◆ PROVIDED ENTRIES ◆
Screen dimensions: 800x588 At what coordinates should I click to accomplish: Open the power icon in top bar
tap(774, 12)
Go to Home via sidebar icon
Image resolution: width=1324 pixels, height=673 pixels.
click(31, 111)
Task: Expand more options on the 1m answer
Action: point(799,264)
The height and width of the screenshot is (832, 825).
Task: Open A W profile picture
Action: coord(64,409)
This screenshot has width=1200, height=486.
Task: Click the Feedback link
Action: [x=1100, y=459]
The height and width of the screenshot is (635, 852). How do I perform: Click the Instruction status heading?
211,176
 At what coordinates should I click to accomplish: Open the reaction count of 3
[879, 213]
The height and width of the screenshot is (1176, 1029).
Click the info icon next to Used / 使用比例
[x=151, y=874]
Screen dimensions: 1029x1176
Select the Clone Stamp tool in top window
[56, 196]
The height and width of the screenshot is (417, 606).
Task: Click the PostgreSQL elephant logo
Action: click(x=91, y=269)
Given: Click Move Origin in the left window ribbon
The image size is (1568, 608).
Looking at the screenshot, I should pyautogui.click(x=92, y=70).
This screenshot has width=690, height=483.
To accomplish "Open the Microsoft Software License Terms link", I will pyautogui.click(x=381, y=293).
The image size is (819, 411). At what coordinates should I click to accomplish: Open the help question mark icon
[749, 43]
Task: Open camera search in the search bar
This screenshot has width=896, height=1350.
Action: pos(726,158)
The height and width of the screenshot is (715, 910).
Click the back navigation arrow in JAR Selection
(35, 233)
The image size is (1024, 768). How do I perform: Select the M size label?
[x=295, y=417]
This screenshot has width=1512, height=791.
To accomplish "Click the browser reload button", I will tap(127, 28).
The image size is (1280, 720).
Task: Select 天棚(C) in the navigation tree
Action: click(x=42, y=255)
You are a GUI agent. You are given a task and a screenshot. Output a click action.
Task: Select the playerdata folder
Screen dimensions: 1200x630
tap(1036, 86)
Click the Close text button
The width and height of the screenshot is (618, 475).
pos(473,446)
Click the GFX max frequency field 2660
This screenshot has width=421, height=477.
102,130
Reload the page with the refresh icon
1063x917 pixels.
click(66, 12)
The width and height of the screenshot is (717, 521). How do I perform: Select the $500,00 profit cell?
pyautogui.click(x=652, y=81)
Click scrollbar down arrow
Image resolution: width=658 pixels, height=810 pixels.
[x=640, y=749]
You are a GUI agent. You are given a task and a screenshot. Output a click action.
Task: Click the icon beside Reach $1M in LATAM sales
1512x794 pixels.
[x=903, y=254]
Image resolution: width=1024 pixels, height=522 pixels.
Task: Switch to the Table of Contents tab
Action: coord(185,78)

◆ HOW TO COMPLETE THIS TASK ◆
Working from the records above, write out verbatim only the lines from the line containing "The image size is (1568, 608)." through the line containing "Task: Select the playerdata folder".

◆ ANSWER TO THE EXERCISE ◆
The image size is (1568, 608).
Looking at the screenshot, I should pyautogui.click(x=92, y=70).
This screenshot has width=690, height=483.
To accomplish "Open the Microsoft Software License Terms link", I will pyautogui.click(x=381, y=293).
The image size is (819, 411). At what coordinates should I click to accomplish: Open the help question mark icon
[749, 43]
Task: Open camera search in the search bar
This screenshot has width=896, height=1350.
Action: pos(726,158)
The height and width of the screenshot is (715, 910).
Click the back navigation arrow in JAR Selection
(35, 233)
The image size is (1024, 768). How do I perform: Select the M size label?
[x=295, y=417]
This screenshot has width=1512, height=791.
To accomplish "Click the browser reload button", I will tap(127, 28).
The image size is (1280, 720).
Task: Select 天棚(C) in the navigation tree
Action: click(x=42, y=255)
You are a GUI agent. You are given a task and a screenshot. Output a click action.
Task: Select the playerdata folder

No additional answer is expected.